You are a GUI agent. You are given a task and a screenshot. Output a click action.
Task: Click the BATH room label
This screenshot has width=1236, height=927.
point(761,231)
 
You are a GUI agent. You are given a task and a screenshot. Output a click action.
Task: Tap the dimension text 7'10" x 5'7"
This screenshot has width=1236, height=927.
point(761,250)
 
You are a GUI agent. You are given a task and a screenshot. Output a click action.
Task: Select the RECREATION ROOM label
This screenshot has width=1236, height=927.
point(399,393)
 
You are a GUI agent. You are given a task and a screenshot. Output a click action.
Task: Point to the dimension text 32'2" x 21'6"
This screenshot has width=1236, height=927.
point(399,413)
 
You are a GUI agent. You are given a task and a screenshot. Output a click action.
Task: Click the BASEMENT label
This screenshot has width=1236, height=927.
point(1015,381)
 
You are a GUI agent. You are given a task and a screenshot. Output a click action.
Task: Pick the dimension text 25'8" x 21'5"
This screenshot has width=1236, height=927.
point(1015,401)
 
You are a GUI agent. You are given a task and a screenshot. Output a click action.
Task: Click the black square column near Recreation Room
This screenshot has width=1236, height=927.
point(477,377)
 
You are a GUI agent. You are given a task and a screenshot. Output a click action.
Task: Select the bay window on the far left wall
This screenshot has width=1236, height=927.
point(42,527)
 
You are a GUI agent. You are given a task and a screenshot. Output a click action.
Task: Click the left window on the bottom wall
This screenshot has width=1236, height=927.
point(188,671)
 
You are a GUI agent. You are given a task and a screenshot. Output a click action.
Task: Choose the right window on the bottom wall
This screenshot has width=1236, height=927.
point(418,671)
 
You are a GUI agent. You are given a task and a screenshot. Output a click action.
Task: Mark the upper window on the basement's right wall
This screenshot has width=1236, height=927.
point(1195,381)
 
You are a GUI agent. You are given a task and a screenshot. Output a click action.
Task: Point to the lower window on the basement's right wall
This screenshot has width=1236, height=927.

- - - -

[Work to be completed] Count the lines of the material that contain the string "label", matching case exactly, and reply with the number alone.

[Exercise response] 3